» **PROBLEM DESCRIPTION**: The copy should begin at the line containing "Instruction: Click Returned" and end at the last line of the material. Please reproduce those lines exactly and keep pictures out.

» **SUPPLIED MATERIAL**:
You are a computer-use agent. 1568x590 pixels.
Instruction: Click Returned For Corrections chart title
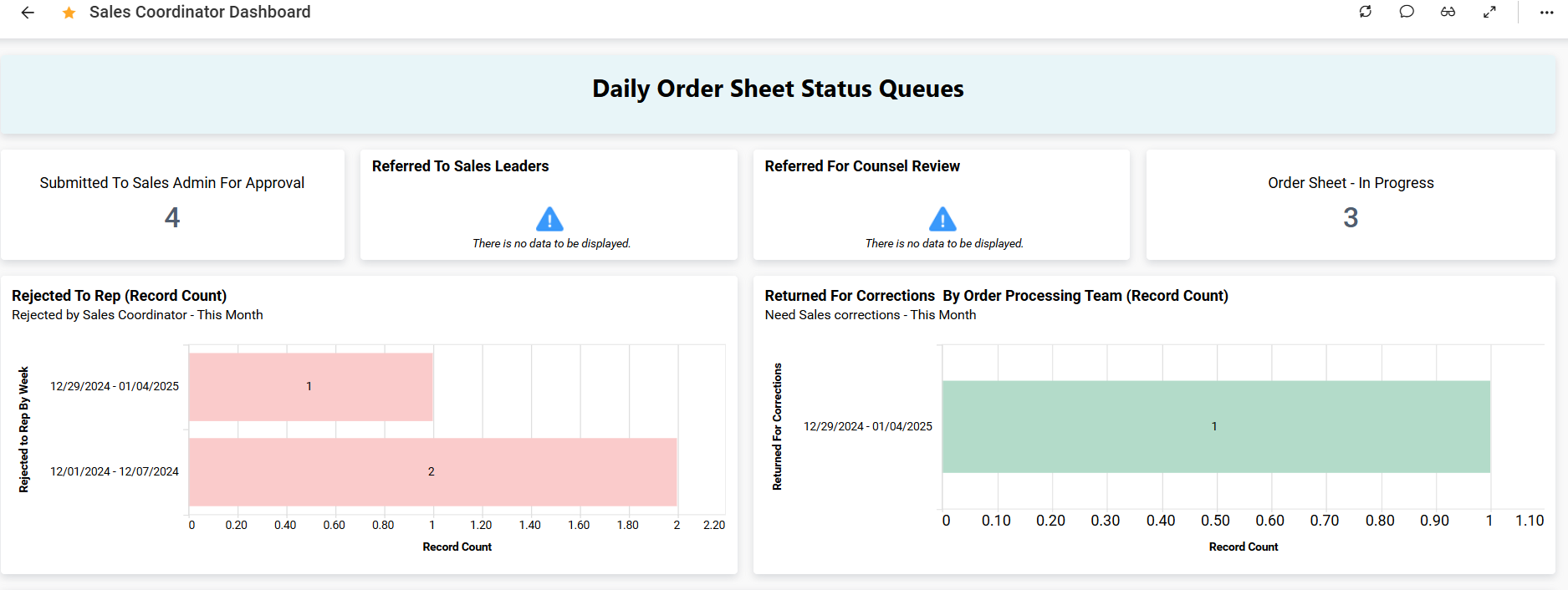[996, 296]
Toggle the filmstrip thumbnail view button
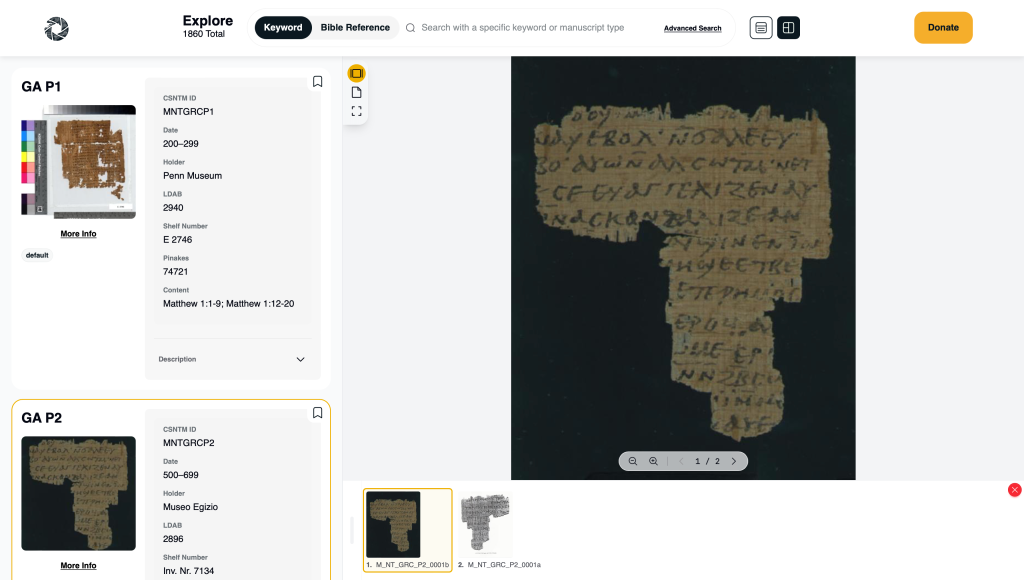This screenshot has width=1024, height=580. tap(356, 73)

» **TASK RESPONSE**:
Instruction: Click Returned For Corrections chart title
[996, 296]
Toggle the filmstrip thumbnail view button
This screenshot has width=1024, height=580. tap(356, 73)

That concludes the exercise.